**THE PROBLEM**
Lines below that include the word "Task" should each be copied.

**INPUT**

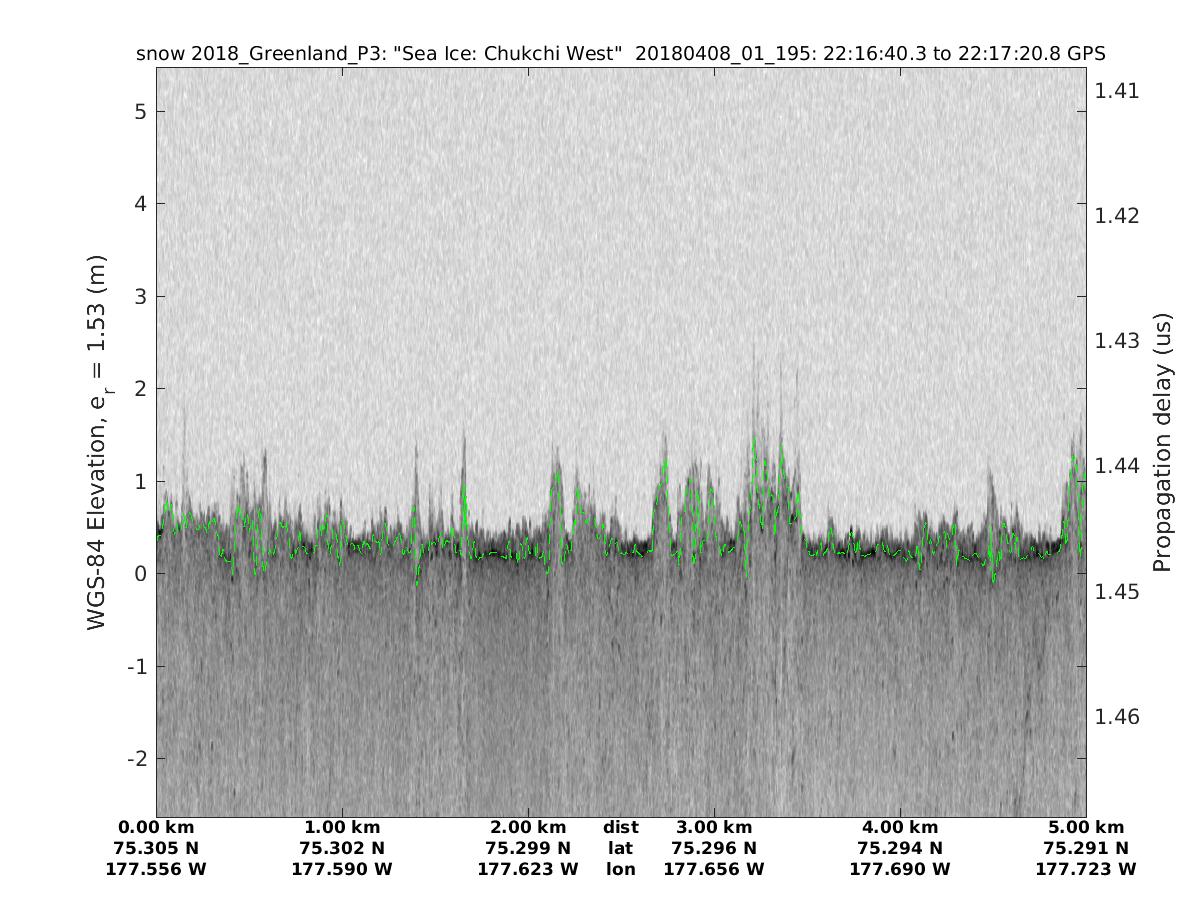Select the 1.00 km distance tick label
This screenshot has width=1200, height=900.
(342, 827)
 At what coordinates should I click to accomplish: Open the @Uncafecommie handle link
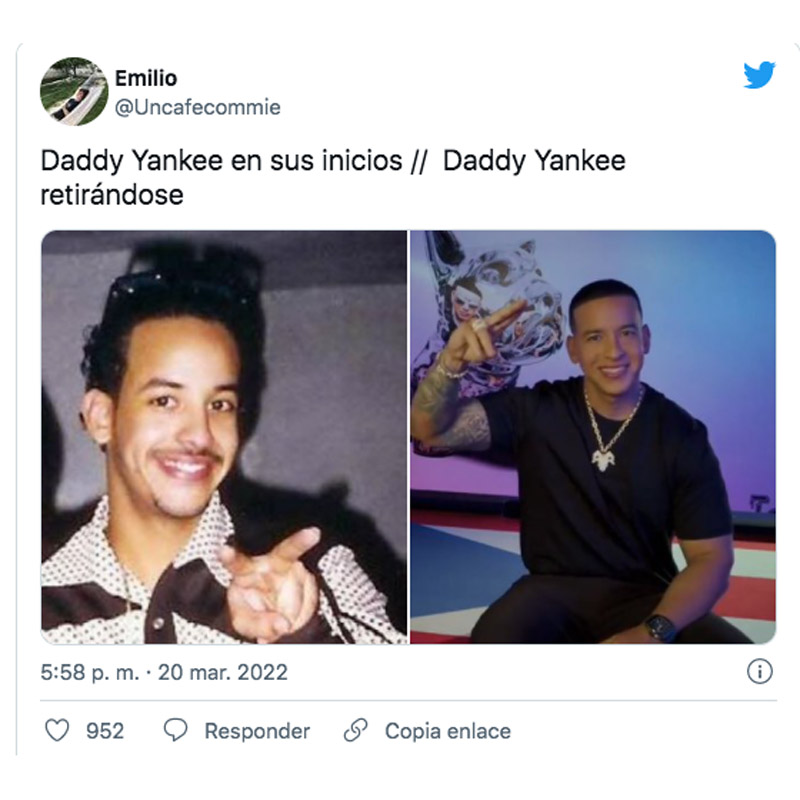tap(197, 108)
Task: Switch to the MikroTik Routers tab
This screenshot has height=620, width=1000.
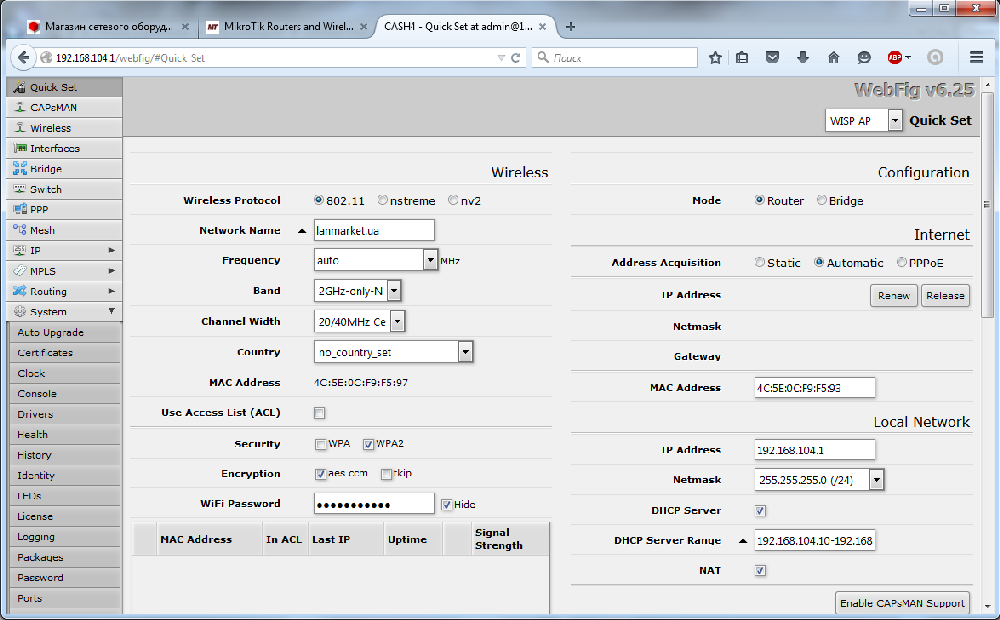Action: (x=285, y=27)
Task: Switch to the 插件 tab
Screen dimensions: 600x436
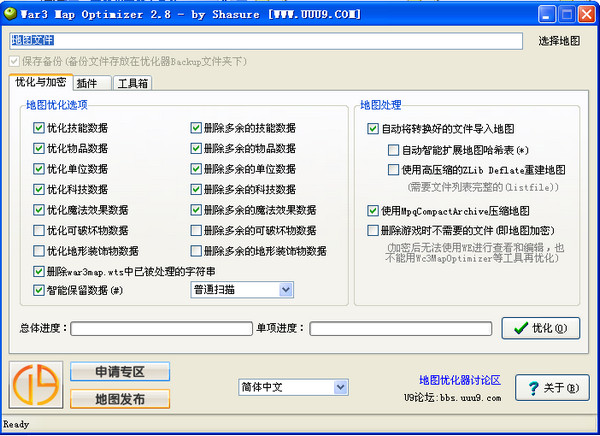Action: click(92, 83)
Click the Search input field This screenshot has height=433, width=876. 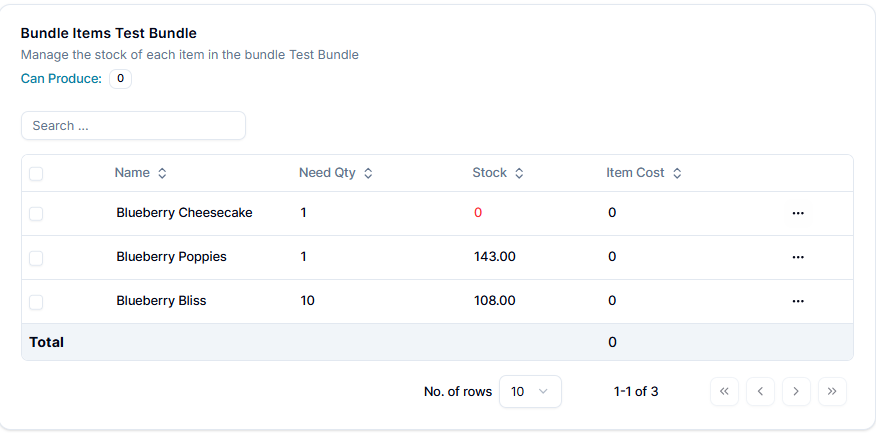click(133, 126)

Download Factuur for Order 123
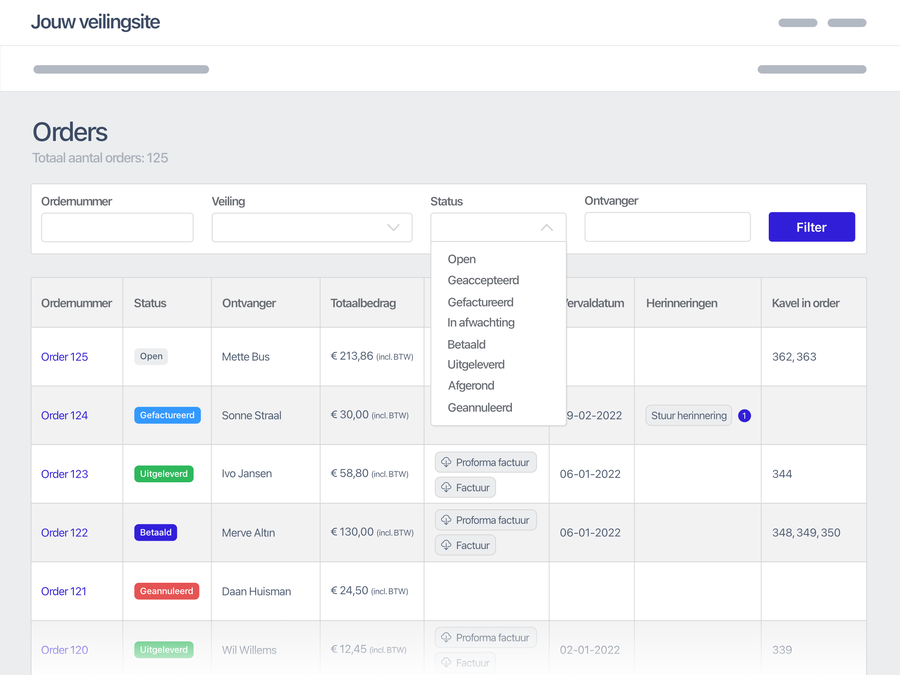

...

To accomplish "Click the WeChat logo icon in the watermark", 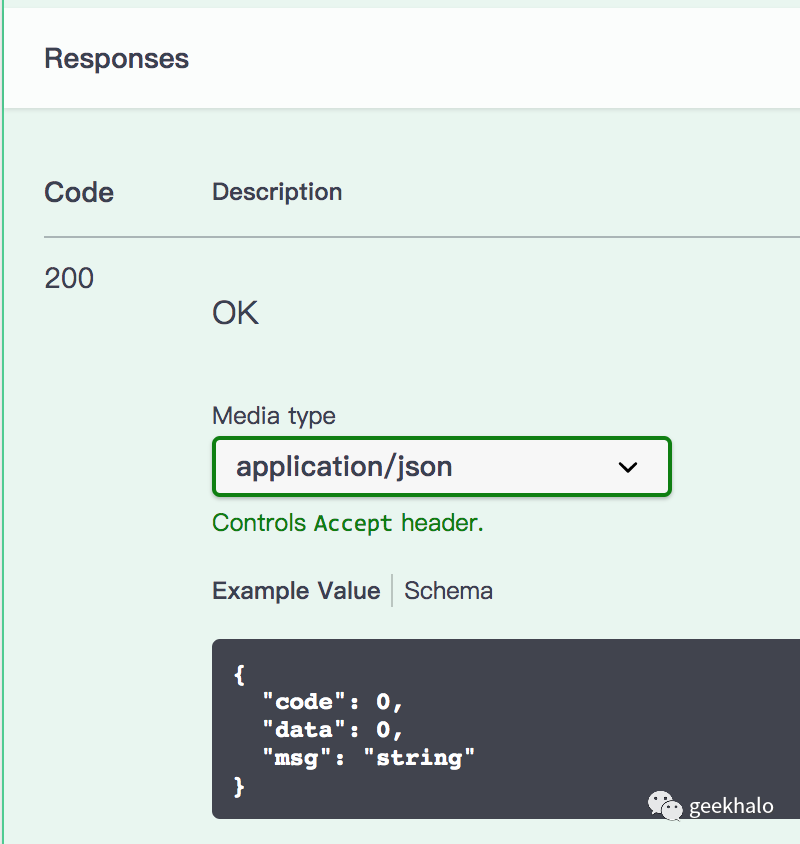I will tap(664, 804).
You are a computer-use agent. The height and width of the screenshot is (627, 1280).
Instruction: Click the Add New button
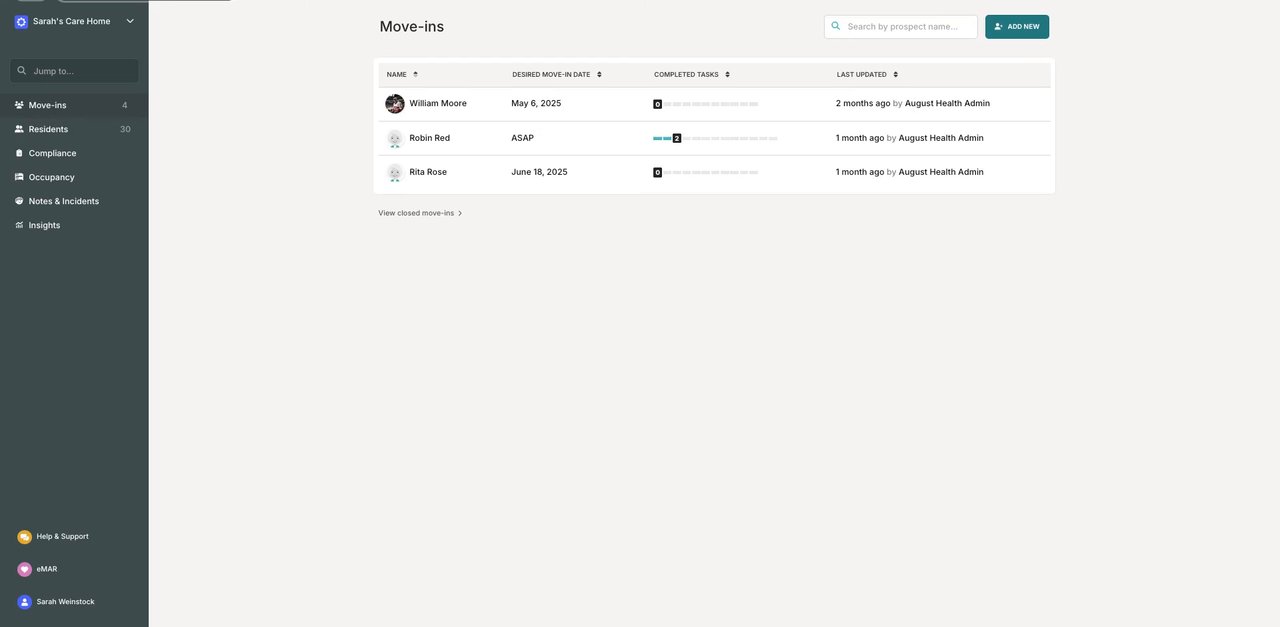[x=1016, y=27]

* * *

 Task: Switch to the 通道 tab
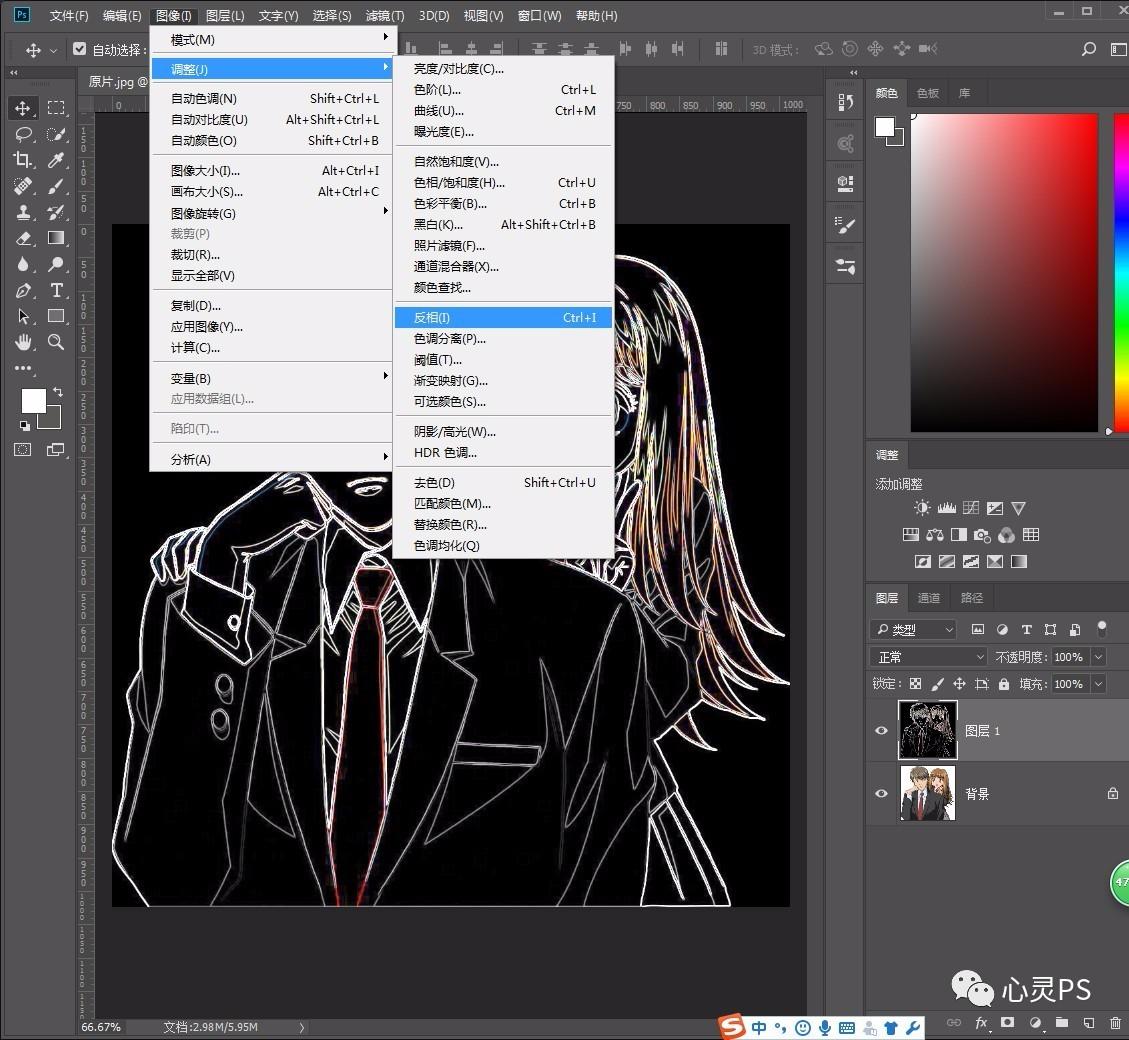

**SOLUTION FOR THIS EXERCISE**
Task: Switch to the MikroTik Routers tab
Task: Switch to the 插件 tab
 Task: Switch to the 通道 tab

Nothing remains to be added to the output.